Patients with myocardial infarction have an abundance of conduction channels (CC); however, only a small subset of these CCs sustain ventricular tachycardia (VT). Identifying these critical CCs (CCCs) in the clinic so that they can be targeted by ablation remains a significant challenge. The objective of this study is to use a personalized virtual-heart approach to conduct a three-dimensional (3D) assessment of CCCs sustaining VTs of different morphologies in these patients, to investigate their 3D structural features, and to determine the optimal ablation strategy for each VT. To achieve these goals, ventricular models were constructed from contrast enhanced magnetic resonance imagings of six postinfarction patients. Rapid pacing induced VTs in each model. CCCs that sustained different VT morphologies were identified. CCCs' 3D structure and type and the resulting rotational electrical activity were examined. Ablation was performed at the optimal part of each CCC, aiming to terminate each VT with a minimal lesion size. Predicted ablation locations were compared to clinical. Analyzing the simulation results, we found that the observed VTs in each patient model were sustained by a limited number (2.7 ± 1.2) of CCCs.

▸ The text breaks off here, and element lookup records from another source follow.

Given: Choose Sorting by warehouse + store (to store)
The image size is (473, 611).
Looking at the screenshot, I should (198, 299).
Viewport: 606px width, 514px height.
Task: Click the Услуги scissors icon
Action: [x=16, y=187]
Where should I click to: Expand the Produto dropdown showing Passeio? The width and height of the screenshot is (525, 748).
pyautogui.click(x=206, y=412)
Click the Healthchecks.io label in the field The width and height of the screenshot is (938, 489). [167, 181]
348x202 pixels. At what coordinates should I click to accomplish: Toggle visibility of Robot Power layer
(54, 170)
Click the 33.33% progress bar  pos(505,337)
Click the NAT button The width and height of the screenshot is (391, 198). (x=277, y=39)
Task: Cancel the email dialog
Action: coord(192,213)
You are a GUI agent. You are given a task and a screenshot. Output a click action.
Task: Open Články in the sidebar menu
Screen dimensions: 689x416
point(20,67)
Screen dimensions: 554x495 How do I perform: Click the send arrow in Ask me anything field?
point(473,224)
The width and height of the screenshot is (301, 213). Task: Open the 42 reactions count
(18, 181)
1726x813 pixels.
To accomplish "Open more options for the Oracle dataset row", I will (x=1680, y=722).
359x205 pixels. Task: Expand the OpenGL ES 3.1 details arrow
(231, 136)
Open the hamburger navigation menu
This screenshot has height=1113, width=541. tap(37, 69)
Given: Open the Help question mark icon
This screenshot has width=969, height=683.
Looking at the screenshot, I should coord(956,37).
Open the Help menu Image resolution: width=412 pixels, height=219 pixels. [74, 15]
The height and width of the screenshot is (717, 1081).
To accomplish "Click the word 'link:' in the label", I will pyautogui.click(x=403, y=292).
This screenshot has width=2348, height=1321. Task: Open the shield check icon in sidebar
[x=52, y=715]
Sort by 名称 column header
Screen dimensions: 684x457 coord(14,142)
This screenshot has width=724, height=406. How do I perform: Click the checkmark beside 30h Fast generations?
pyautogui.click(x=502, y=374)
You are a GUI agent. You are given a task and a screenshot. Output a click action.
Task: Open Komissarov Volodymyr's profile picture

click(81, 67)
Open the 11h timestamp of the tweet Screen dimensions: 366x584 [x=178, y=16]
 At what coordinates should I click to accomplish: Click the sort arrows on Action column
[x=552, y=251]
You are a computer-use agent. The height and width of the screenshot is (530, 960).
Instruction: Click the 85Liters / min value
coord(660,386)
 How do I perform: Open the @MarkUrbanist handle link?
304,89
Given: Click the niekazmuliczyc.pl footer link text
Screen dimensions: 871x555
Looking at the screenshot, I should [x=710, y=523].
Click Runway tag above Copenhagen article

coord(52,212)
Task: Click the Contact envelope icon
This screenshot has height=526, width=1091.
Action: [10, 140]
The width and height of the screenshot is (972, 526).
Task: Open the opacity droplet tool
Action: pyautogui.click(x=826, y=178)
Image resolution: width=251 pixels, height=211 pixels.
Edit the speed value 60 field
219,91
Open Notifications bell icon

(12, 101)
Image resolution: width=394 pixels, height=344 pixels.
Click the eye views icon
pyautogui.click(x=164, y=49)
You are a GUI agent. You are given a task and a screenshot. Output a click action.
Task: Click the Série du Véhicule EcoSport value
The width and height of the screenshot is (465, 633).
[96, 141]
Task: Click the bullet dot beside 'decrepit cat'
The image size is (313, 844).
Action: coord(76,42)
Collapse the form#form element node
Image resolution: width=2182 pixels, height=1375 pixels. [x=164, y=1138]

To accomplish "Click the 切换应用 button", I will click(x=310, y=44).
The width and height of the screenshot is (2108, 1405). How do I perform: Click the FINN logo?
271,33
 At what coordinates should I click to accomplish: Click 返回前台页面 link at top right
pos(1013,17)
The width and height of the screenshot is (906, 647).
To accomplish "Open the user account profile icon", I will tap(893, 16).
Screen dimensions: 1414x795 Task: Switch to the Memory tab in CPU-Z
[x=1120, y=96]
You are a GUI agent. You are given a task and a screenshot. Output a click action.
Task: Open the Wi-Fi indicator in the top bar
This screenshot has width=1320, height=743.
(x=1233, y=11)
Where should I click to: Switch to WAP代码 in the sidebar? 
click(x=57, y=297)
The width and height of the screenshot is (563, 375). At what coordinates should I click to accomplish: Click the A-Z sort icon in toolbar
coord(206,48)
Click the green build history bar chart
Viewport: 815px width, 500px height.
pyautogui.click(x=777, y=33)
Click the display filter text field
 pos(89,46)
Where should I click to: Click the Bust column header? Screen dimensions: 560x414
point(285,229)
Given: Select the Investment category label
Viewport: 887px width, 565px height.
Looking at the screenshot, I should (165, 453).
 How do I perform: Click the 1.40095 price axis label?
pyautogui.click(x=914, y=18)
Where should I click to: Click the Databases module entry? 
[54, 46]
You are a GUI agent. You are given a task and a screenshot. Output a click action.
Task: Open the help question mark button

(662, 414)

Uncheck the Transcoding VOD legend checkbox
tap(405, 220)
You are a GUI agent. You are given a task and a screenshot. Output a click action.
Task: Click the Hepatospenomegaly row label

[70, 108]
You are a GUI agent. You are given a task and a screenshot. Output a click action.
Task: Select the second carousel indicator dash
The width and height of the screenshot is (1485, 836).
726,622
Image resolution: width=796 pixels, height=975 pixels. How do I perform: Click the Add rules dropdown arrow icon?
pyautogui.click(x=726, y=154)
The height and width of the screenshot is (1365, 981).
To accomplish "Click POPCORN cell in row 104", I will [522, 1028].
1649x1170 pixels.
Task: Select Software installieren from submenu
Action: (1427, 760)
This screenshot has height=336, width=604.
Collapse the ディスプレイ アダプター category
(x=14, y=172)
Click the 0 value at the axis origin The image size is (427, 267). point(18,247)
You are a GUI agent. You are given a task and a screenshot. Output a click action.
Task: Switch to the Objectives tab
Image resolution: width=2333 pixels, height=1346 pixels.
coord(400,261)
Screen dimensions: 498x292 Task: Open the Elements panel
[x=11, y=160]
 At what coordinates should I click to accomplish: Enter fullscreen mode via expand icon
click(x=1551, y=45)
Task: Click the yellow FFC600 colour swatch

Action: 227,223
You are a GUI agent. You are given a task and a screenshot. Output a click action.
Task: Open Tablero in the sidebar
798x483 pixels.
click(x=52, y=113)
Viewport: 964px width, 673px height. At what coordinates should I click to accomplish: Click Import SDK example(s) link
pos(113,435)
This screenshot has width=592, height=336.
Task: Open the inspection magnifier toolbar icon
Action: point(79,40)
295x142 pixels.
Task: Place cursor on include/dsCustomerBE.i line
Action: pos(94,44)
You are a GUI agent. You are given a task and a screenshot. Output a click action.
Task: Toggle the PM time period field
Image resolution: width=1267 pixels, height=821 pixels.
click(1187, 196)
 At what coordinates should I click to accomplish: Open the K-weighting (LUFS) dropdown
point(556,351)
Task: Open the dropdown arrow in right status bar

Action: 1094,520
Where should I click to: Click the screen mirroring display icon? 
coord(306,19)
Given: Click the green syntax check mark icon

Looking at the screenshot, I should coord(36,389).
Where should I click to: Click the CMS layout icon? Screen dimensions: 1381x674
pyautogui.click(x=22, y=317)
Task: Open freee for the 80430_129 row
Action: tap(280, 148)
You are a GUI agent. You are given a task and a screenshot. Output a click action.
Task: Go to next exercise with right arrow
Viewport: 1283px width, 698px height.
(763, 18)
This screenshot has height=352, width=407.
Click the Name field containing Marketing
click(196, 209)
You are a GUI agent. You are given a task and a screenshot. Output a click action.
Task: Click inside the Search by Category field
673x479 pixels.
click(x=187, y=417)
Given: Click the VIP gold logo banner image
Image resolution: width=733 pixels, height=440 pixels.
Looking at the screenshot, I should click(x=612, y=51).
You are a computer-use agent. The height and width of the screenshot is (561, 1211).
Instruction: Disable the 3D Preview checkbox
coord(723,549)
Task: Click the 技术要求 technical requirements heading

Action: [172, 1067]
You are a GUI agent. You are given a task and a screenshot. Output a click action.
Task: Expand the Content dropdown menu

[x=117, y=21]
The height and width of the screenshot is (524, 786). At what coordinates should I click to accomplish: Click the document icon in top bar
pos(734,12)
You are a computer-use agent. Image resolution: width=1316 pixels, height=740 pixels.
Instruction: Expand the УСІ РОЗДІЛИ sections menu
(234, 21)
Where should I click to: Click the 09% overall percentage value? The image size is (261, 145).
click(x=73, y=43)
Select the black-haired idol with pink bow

Further, we identified three types of CCCs sustaining VTs: I-type and T-type channels, with all channel branches bounded by scar, and functional reentry channels, which were fully or partially bounded by conduction block surfaces. The different types of CCCs accounted for 43.8, 18.8, and 37.4% of all CCCs, respectively. The mean narrowest width of CCCs or a branch of CCC was 9.7 ± 3.6 mm. Ablation of the narrowest part of each CCC was sufficient to terminate VT. Our results demonstrate that a personalized virtual-heart approach can determine the possible VT morphologies in each patient and identify the CCCs that sustain reentry. The approach can aid clinicians in identifying accurately the optimal VT ablation targets in postinfarction patients.
Copyright © 2019 Biophysical Society. Published by Elsevier Inc. All rights reserved.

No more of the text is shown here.